Book Report: The Sheep’s in the Meadow, the Raccoon’s in the Corn by Marguerite Hurrey Wolf (1979)

Book coverThis book is a collection of essays about country living from a woman in Vermont (sometimes). Let me explain.

The author and her husband bought a farm in Vermont in 1948 and spent summers there for a number of years while living elsewhere. They lived on the farm full time while her husband, a dentist, worked at the University of Vermont, but his work took the family to Boston and Kansas City for a number of years, but they retired to the farm in 1978. The essays in this book come from throughout the time period, and they’re not in chronological order, so sometimes their children are children and sometimes they’re married adults. Sometimes, the author is an older woman talking about how farm work is getting harder as she gets older, and sometimes she’s talking about closing the house up for the winter. It’s a little jump-cutty in the gestalt.
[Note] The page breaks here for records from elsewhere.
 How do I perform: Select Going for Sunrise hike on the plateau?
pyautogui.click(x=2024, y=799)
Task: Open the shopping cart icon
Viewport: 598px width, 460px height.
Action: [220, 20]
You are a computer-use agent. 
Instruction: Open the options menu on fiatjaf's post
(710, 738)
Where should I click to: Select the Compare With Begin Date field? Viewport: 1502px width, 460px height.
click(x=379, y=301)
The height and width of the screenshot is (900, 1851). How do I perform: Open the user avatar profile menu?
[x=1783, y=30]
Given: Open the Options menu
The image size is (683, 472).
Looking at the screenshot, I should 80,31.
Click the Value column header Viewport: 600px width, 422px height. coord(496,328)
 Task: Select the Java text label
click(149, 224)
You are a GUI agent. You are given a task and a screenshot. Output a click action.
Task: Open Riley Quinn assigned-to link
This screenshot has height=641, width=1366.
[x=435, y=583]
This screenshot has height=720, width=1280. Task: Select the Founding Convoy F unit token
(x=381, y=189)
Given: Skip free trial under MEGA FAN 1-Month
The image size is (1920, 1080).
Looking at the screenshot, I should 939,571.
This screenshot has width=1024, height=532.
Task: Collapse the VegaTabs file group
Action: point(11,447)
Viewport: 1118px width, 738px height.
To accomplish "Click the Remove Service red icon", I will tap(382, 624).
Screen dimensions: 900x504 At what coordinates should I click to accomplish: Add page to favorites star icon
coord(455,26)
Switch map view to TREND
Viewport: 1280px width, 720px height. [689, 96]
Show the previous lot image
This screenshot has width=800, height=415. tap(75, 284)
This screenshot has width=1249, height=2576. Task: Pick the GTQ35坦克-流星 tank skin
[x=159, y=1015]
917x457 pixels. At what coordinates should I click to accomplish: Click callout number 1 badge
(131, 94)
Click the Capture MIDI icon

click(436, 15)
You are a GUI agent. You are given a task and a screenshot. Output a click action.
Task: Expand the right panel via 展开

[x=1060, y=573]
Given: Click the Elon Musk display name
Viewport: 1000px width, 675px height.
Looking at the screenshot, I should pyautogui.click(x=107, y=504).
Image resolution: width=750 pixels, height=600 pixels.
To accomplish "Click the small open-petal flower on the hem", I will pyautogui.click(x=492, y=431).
But the individual essays are amusing and entertaining little vignettes. She talks about being a woman driving a pick-up truck back in the day when that was out of the ordinary (or maybe it still is in some places and I just live somewhere where it is not). She talks about the swimming hole on the farm, she talks about giving talks as an author and the strange situations that arise there. The essays are all self-contained and pleasant, but sometimes she uses the same turn of phrase or metaphors over and over again. She’s clearly well-read–a college educated former teacher after all, and her vocabulary and allusions sent me to the dictionary more than once. But I suppose they could have been written years apart, so this is forgiveable.

According to the essays and the about the author section, she has written many other volumes of such Rural Living stories and whatnot. I’ll keep an eye out for them, but I might be challenged in this regard if they did not disseminate much outside of Vermont and New England.